Read the entries that follow and give each one again precisely.

++++++++++++++++++++

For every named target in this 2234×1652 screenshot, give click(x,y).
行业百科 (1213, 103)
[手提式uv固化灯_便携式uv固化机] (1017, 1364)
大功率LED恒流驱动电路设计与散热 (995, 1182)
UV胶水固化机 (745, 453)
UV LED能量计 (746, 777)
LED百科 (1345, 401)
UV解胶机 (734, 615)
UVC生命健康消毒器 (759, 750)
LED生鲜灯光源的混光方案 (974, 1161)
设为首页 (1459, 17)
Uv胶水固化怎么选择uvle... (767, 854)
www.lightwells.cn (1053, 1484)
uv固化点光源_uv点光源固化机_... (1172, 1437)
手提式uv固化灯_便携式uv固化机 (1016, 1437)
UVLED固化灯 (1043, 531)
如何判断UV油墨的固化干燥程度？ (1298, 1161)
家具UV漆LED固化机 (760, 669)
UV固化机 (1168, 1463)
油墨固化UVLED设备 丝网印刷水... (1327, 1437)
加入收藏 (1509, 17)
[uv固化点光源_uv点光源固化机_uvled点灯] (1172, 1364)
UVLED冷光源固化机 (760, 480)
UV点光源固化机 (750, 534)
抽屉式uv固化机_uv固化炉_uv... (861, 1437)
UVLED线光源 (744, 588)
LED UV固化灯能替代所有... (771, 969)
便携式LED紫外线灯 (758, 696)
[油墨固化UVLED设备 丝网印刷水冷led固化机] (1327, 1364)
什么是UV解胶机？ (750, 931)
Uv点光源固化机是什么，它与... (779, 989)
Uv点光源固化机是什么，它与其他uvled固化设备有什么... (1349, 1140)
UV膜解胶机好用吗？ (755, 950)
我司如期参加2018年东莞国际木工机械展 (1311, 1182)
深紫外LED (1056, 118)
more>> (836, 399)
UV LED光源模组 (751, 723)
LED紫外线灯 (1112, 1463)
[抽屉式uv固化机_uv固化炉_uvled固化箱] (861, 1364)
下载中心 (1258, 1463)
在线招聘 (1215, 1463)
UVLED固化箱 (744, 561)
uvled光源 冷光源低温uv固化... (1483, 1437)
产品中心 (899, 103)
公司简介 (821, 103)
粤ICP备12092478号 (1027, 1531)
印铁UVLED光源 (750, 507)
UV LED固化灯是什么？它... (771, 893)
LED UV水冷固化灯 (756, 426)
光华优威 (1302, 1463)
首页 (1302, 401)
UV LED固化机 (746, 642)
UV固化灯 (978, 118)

++++++++++++++++++++

- [EXERCISE ANSWER]
For every named target in this 2234×1652 screenshot, give click(x,y).
行业百科 (1213, 103)
[手提式uv固化灯_便携式uv固化机] (1017, 1364)
大功率LED恒流驱动电路设计与散热 (995, 1182)
UV胶水固化机 (745, 453)
UV LED能量计 (746, 777)
LED百科 (1345, 401)
UV解胶机 (734, 615)
UVC生命健康消毒器 (759, 750)
LED生鲜灯光源的混光方案 (974, 1161)
设为首页 (1459, 17)
Uv胶水固化怎么选择uvle... (767, 854)
www.lightwells.cn (1053, 1484)
uv固化点光源_uv点光源固化机_... (1172, 1437)
手提式uv固化灯_便携式uv固化机 (1016, 1437)
UVLED固化灯 (1043, 531)
如何判断UV油墨的固化干燥程度？ (1298, 1161)
家具UV漆LED固化机 (760, 669)
UV固化机 (1168, 1463)
油墨固化UVLED设备 丝网印刷水... (1327, 1437)
加入收藏 (1509, 17)
[uv固化点光源_uv点光源固化机_uvled点灯] (1172, 1364)
UVLED冷光源固化机 (760, 480)
UV点光源固化机 (750, 534)
抽屉式uv固化机_uv固化炉_uv... (861, 1437)
UVLED线光源 (744, 588)
LED UV固化灯能替代所有... (771, 969)
便携式LED紫外线灯 (758, 696)
[油墨固化UVLED设备 丝网印刷水冷led固化机] (1327, 1364)
什么是UV解胶机？ (750, 931)
Uv点光源固化机是什么，它与... (779, 989)
Uv点光源固化机是什么，它与其他uvled固化设备有什么... (1349, 1140)
UV膜解胶机好用吗？ (755, 950)
我司如期参加2018年东莞国际木工机械展 (1311, 1182)
深紫外LED (1056, 118)
more>> (836, 399)
UV LED光源模组 (751, 723)
LED紫外线灯 (1112, 1463)
[抽屉式uv固化机_uv固化炉_uvled固化箱] (861, 1364)
下载中心 (1258, 1463)
在线招聘 (1215, 1463)
UVLED固化箱 (744, 561)
uvled光源 冷光源低温uv固化... (1483, 1437)
产品中心 (899, 103)
公司简介 (821, 103)
粤ICP备12092478号 (1027, 1531)
印铁UVLED光源 (750, 507)
UV LED固化灯是什么？它... (771, 893)
LED UV水冷固化灯 (756, 426)
光华优威 (1302, 1463)
首页 (1302, 401)
UV LED固化机 (746, 642)
UV固化灯 (978, 118)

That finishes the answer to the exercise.